Jem laughed. ‘He shaves to Gregorian Chant,’ she said. ‘If you call that religious.’
For Alice, until that moment, Catholicism had always seemed a pretty dreary affair, having something to do with barricades on vandalized Belfast housing estates and those horrid little shrines with plaster statuettes of Mary that had been made in moulds such as you could get at Hamley’s for making Peter Rabbit.
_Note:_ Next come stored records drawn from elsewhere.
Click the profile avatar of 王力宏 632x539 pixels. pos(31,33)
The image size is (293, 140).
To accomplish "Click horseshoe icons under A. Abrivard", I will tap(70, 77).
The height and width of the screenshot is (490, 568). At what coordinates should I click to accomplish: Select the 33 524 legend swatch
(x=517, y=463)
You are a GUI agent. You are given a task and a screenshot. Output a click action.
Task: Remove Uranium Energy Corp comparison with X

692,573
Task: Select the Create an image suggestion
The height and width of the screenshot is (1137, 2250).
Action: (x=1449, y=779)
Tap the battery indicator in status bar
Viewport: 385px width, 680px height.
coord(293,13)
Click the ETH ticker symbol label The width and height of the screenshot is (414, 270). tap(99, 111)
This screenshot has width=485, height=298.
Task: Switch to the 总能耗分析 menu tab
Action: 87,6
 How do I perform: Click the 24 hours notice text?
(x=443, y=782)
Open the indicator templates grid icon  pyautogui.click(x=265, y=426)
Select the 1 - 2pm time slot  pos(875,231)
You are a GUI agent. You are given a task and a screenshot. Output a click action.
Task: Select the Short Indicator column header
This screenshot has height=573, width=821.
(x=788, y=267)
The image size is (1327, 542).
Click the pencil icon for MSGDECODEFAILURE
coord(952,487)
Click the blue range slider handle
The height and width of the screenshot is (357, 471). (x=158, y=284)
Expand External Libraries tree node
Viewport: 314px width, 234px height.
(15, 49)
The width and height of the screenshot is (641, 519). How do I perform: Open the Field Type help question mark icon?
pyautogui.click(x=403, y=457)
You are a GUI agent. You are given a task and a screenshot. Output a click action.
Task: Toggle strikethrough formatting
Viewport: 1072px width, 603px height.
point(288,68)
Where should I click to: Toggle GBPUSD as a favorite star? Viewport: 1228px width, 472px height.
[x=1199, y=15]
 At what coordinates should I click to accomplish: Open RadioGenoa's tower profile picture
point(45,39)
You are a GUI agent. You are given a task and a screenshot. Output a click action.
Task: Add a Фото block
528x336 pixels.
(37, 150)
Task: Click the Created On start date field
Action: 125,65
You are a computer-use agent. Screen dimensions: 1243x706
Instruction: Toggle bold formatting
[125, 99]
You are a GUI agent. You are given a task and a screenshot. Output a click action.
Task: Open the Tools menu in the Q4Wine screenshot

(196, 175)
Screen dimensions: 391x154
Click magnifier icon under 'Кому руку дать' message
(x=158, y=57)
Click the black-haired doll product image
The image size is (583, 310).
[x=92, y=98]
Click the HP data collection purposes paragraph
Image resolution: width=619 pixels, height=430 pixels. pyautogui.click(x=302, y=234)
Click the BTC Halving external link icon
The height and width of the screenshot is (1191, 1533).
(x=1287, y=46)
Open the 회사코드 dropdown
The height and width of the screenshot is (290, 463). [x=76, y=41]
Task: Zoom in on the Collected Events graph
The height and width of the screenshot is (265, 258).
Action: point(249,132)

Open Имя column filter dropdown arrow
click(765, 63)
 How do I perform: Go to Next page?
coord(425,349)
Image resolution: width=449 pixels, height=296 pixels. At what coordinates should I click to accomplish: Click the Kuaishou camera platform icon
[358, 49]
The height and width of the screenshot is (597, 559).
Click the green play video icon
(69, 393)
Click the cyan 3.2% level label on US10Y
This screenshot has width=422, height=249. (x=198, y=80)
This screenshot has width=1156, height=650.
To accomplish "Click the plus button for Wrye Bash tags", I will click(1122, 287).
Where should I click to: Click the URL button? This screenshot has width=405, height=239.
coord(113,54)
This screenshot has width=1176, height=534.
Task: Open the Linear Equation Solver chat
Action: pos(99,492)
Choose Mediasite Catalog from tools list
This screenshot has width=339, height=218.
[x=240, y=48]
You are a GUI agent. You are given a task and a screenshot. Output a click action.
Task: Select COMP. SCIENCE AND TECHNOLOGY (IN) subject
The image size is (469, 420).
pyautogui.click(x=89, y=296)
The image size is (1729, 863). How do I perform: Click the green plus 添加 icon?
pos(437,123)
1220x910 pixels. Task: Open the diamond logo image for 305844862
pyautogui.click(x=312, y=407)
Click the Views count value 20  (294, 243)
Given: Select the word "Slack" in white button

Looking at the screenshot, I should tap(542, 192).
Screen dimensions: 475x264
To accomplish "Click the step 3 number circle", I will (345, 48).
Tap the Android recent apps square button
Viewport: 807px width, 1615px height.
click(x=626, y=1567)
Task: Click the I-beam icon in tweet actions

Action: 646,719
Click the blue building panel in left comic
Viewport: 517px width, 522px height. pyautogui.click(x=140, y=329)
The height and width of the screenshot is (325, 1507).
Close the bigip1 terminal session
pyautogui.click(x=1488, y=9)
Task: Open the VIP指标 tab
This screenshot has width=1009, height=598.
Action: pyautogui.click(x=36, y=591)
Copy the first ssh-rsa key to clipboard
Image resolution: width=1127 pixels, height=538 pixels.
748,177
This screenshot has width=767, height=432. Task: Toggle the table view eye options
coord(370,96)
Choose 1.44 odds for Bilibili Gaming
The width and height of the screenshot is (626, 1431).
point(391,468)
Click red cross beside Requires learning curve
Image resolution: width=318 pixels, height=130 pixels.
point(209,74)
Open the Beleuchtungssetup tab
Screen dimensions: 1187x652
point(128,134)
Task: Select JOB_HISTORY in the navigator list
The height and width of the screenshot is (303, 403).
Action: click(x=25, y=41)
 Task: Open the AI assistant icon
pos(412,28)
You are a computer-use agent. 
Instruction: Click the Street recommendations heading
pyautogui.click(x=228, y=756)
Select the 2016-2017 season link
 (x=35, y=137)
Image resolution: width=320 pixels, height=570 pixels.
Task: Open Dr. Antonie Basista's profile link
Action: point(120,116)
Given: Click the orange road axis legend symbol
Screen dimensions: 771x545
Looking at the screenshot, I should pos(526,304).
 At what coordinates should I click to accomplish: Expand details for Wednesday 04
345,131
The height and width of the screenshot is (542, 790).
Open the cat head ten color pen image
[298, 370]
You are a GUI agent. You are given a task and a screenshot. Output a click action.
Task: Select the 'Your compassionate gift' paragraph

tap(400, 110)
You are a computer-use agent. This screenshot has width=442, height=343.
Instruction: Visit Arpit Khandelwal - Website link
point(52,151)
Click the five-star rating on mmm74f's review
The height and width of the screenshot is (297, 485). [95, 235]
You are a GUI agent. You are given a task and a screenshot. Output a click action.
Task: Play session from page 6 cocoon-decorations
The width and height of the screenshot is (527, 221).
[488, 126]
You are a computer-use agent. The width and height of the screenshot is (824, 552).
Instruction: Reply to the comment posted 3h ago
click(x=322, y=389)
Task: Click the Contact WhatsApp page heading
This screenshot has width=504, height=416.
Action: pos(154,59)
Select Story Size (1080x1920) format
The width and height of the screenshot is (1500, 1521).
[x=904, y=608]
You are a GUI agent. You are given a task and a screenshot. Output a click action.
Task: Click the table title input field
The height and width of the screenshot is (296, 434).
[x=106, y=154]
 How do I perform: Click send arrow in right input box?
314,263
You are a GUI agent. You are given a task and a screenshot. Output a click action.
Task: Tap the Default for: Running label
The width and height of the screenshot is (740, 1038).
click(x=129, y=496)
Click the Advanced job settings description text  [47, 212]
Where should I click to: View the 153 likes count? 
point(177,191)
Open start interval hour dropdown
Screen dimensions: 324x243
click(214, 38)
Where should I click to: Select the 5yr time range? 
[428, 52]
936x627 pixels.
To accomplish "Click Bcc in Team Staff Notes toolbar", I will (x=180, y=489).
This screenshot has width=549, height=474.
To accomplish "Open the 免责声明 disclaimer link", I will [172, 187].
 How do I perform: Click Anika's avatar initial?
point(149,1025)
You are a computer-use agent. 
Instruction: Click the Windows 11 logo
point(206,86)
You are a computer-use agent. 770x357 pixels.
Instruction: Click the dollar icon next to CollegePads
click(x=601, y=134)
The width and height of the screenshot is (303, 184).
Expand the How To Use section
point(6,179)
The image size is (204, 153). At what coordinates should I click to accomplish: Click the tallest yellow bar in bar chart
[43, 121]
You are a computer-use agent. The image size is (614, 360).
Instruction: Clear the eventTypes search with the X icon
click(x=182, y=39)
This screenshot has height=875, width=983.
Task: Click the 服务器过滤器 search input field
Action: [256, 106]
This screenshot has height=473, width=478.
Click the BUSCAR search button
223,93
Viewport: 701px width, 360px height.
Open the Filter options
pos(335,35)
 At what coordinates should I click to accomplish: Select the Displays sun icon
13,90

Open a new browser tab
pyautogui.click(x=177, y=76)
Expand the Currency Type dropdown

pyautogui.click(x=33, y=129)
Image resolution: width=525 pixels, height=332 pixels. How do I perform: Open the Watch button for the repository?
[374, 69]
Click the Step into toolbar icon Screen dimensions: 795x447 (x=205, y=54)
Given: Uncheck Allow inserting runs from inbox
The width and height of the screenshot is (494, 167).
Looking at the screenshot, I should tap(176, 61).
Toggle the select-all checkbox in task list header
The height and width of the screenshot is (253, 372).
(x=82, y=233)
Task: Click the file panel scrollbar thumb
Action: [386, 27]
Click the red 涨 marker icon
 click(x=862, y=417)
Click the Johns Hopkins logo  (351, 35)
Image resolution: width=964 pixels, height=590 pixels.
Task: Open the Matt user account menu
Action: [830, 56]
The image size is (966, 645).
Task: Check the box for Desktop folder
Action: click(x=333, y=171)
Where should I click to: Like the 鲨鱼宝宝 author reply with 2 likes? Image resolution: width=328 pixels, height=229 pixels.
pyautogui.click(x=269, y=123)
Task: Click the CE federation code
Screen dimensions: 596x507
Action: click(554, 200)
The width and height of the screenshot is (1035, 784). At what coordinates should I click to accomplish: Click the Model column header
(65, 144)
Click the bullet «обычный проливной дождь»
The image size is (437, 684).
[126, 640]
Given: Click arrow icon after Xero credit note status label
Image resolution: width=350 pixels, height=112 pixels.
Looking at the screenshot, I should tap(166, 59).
‘He’s a dear old thing,’ Jem said indulgently. ‘He will insist on starving himself from midnight every Saturday and before all Holydays of Obligation. I expect it’s heretical – now that even the Pope is into his second bowl of Shreddies by dawn on Sunday morning.’
‘He does sound terribly strict,’ Alice said.
‘Oh no,’ Jem said. ‘He’s a romantic, that’s all. He’s a convert. He converted for my mother. All that nausea amid the stink of incense is like the first bloom of his connubial passion.’ Alice wasn’t at all sure that this wasn’t sacrilegious, but she didn’t venture to say so. ‘Afterwards he always carts us off to the French pâtisserie,’ Jem said. ‘And he buys us great mountains of brioches and pains au chocolat.’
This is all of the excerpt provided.